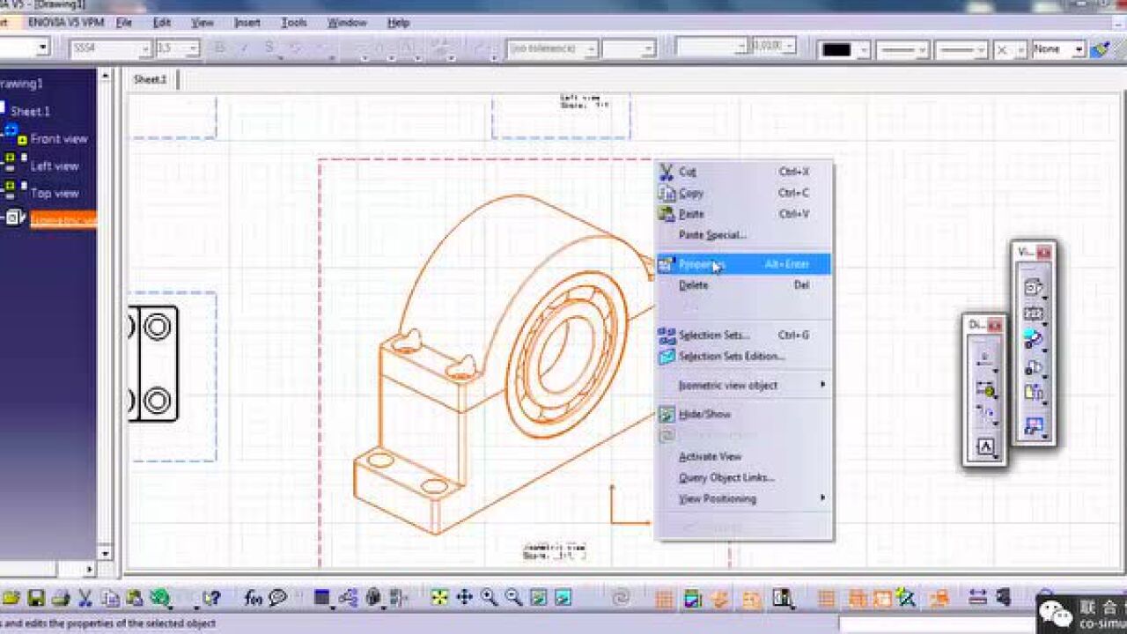Toggle italic text formatting
1127x634 pixels.
pyautogui.click(x=243, y=48)
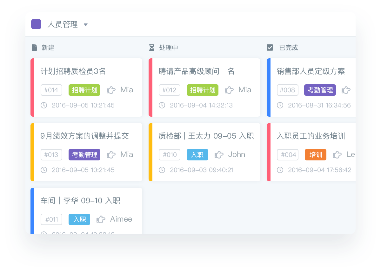Click the hourglass icon beside 处理中
This screenshot has height=272, width=381.
[152, 48]
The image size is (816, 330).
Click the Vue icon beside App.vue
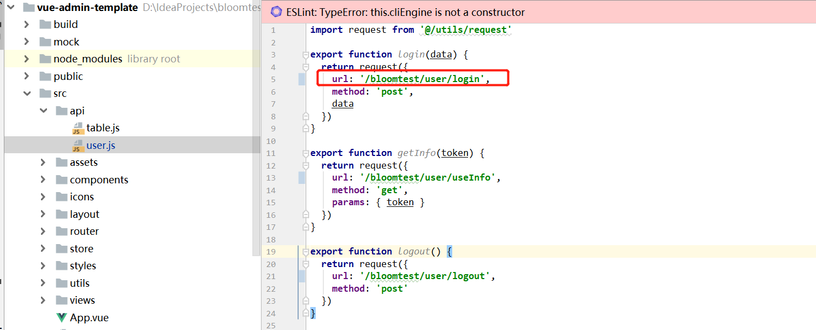pyautogui.click(x=62, y=318)
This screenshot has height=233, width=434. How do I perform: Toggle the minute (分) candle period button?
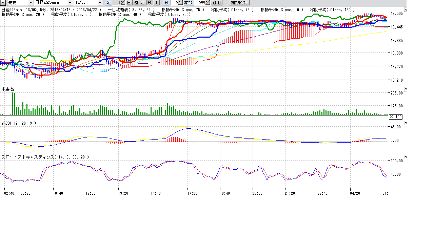[149, 2]
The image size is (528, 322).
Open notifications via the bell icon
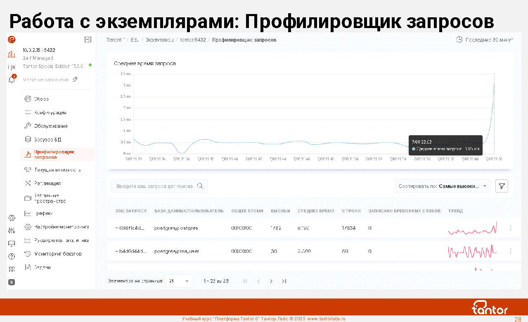pos(12,80)
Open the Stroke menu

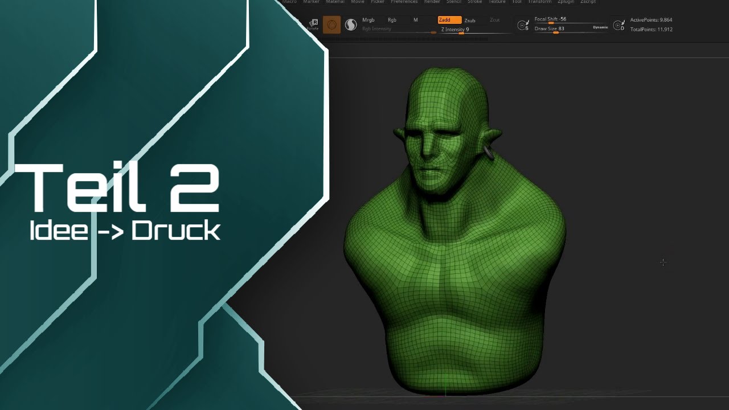[474, 2]
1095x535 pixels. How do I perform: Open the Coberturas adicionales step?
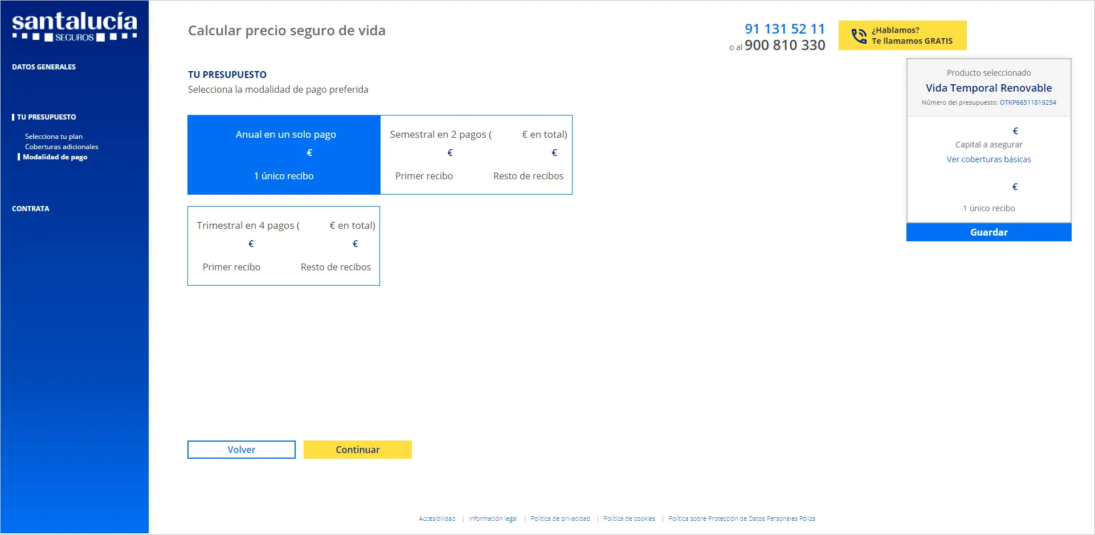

=-=-=

### WHAT YOU SHOULD DO
Read the entries and pick out all lines that include the word "size".

### TASK SOLUTION
The image size is (816, 330).
The image size is (528, 322).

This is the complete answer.